A Peek Under the Hood: How We Built a Freight Model of New York City  

As researchers looking to address real-world questions, data is the foundation of everything. Unfortunately, high-quality, multifaceted data is often unavailable, so researchers must be resourceful. Different data sources can be fused together to create the desired richness. By interpolating new points, dataset sizes can increase while remaining faithful to the underlying truths. There is a tradeoff to be mindful of: micro-level data points will not map precisely to the real world, but when properly implemented, the broader trends will hold. For example, our project created a synthetic population of freight trucks traveling through New York City [1]. Each modeled truck has a pickup location, several drop-off locations, and carries a specific type of freight, just as real trucks would. While likely no one synthetic truck directly mirrors one in the real-world, the modeled patterns of freight movement resemble the measured patterns at the neighborhood or borough level. This article will lay out how we go from the starting assumptions to a validated model.

Figure 1. Sample Tours in NYC

To create the synthetic freight truck population, we had to first estimate the amount of freight created and delivered (aka produced and attracted) throughout the city. This process was relatively straightforward as previous research had established relationships between each business type and size and its freight demand. However, properly distributing that freight from producers to consumers required innovation. To begin with, urban freight distribution is built on the idea of tour-based behaviors: a truck picks up its payload and then delivers it to several stops throughout the day before returning to the depot. Figure 1 has some sample tours. Trucks start at leg 0 and work their way through their routes. Building a model of citywide freight distribution required us to construct a lot of possible truck tours and then assign the right number of trucks to take each tour. Creating the right truck flows is very involved; there are roughly 350,000 trucks to assign, and tours can range in length from 3 stops up to 15 stops depending on the industry.

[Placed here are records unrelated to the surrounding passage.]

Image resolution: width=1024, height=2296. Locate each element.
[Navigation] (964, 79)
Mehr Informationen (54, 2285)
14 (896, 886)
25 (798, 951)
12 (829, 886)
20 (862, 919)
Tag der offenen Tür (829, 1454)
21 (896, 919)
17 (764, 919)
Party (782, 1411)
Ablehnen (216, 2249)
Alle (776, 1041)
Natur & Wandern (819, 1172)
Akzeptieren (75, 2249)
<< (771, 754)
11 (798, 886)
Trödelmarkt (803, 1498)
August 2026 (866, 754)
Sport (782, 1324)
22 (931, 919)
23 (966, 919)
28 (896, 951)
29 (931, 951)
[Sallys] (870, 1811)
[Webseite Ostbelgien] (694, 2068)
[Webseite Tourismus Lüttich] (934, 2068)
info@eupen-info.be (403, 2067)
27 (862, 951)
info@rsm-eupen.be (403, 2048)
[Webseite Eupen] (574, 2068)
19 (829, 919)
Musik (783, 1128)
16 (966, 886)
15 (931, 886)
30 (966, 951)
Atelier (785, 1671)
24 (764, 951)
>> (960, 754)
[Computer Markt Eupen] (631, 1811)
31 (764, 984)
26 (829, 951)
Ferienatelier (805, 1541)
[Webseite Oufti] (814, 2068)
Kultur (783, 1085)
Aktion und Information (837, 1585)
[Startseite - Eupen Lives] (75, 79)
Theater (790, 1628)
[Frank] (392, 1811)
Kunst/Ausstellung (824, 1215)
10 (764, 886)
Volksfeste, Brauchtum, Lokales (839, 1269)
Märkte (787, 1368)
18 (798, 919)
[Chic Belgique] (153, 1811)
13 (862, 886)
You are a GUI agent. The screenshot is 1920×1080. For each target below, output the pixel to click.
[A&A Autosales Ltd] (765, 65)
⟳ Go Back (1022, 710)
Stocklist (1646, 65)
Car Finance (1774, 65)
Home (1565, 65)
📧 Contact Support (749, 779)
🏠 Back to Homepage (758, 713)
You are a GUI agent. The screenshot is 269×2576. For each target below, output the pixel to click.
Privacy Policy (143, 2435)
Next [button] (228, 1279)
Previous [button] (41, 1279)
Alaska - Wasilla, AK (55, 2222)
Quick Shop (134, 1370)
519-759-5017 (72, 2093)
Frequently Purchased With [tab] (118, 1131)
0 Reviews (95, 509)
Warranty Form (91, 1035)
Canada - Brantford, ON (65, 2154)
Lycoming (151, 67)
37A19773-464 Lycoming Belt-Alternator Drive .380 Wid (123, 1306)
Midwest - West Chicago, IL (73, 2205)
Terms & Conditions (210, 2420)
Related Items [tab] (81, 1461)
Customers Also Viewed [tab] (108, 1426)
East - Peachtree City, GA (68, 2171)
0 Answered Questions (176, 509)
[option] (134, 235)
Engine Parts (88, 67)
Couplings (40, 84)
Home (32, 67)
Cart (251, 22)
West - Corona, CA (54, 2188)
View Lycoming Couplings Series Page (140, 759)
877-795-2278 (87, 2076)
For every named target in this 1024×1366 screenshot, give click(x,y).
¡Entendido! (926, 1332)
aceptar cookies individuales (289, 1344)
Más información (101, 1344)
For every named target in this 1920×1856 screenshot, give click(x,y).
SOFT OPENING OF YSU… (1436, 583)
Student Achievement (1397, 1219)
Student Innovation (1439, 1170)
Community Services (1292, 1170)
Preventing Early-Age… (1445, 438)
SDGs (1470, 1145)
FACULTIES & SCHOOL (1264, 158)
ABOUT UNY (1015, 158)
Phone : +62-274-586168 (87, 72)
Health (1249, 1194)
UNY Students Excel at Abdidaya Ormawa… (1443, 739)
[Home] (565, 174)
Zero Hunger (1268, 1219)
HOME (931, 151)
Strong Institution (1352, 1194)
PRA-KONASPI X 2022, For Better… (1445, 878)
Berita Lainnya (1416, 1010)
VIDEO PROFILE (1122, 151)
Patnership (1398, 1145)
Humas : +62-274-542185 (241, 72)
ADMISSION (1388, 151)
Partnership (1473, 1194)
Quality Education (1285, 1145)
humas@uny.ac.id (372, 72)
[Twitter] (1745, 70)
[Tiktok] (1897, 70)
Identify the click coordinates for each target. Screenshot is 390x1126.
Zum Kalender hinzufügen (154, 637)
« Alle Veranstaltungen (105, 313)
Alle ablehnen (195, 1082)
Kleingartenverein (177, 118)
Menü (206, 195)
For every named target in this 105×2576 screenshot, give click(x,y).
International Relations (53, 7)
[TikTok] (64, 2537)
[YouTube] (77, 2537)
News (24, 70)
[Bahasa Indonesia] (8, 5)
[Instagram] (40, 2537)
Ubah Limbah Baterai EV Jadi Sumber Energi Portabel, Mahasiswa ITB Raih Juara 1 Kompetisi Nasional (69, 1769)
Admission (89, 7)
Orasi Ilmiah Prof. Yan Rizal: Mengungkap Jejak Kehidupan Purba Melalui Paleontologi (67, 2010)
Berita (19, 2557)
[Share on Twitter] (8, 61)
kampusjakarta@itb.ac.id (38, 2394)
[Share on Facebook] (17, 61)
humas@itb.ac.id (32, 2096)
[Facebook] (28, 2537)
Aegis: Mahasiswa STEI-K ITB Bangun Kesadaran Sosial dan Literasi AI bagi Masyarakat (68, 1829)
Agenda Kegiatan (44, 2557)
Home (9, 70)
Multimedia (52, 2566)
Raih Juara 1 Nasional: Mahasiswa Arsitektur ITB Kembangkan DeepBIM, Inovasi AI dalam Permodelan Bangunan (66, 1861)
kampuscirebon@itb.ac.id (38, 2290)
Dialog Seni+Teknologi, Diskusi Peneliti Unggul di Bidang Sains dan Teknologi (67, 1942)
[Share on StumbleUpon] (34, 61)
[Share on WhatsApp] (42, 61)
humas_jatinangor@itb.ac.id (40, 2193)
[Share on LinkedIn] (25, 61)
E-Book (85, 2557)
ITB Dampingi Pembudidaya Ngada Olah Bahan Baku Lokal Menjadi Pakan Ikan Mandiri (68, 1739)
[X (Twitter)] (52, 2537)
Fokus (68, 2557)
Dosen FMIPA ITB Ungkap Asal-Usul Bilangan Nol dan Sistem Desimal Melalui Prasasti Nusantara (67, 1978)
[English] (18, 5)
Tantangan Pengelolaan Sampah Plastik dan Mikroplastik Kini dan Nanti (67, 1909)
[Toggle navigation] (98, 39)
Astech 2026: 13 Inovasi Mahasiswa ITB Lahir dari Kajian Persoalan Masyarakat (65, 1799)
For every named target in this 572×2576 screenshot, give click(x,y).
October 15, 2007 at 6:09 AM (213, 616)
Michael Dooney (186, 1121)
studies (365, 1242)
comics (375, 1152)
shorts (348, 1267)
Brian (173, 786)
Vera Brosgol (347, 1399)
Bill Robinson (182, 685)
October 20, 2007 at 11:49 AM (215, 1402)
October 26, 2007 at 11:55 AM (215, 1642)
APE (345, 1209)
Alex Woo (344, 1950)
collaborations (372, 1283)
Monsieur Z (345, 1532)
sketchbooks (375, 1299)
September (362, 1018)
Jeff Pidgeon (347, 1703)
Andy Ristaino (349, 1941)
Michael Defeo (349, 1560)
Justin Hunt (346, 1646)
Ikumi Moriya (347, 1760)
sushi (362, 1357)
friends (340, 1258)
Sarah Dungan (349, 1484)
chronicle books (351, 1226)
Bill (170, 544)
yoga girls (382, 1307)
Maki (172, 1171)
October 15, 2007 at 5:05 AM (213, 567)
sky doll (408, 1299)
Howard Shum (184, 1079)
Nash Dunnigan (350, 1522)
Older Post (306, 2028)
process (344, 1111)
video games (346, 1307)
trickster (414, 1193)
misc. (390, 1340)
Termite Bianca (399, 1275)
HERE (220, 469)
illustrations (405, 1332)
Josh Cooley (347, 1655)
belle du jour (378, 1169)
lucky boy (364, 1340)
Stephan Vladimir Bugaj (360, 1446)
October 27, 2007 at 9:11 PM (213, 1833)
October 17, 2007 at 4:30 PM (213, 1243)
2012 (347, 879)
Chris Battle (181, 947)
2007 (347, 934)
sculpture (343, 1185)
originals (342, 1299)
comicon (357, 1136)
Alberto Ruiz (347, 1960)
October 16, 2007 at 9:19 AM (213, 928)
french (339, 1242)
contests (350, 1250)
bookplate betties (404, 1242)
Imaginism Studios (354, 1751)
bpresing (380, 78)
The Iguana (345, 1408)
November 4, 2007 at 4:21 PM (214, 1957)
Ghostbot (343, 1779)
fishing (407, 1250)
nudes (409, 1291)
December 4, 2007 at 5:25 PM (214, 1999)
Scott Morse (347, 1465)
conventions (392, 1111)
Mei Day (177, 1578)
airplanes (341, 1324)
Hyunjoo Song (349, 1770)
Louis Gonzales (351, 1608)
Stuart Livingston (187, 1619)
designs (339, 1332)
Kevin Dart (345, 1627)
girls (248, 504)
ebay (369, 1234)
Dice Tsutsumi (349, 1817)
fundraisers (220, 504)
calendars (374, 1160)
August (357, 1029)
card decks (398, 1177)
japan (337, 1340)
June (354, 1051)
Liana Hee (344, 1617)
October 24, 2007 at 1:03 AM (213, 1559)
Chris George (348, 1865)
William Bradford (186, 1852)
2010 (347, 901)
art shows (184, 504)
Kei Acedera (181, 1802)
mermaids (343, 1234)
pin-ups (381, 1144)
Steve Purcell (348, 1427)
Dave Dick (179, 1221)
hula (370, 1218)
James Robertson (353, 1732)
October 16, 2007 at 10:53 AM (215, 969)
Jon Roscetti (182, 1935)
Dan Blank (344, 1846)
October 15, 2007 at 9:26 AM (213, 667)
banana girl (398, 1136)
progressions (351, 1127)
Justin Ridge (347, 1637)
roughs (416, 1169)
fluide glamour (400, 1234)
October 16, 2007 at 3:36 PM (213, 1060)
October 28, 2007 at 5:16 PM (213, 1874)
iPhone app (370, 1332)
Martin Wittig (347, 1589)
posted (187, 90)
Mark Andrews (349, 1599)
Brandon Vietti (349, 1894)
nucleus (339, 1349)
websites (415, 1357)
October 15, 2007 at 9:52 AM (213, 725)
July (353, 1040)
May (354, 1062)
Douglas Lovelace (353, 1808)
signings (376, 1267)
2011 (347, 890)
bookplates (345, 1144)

Because reliably finding the single best solution is not even thought possible, mathematicians have created a range of methods designed to find very good solutions. When transportation systems researchers decide which algorithm to use certain elements are considered: what data are available to input? what outputs are we looking to verify? how long are we willing to let the computer take to find an answer? what approaches have other people used to tackle similar problems? Our freight truck distribution model employed Entropy Maximization which draws inspiration from statistical mechanics, a branch of physics. Faithfully borrowing concepts from other fields is a fascinating and exciting part of transportation research for me. There is an intellectual joy in seeing the patterns of the universe repeat in unexpected places [2].

These crossovers aren’t just fascinating, but useful too. Successfully showing that the same math applies allows us to build an analogy to carry over our problem-solving intuitions. First, we need to understand entropy maximization. We can think of this process as trying to pick the most probable outcome. Dice rolls are a great illustrative example of this. We can use two six-sided dice, labeled A and B. We’ll roll both and then sum them. Table 1 displays the outcomes.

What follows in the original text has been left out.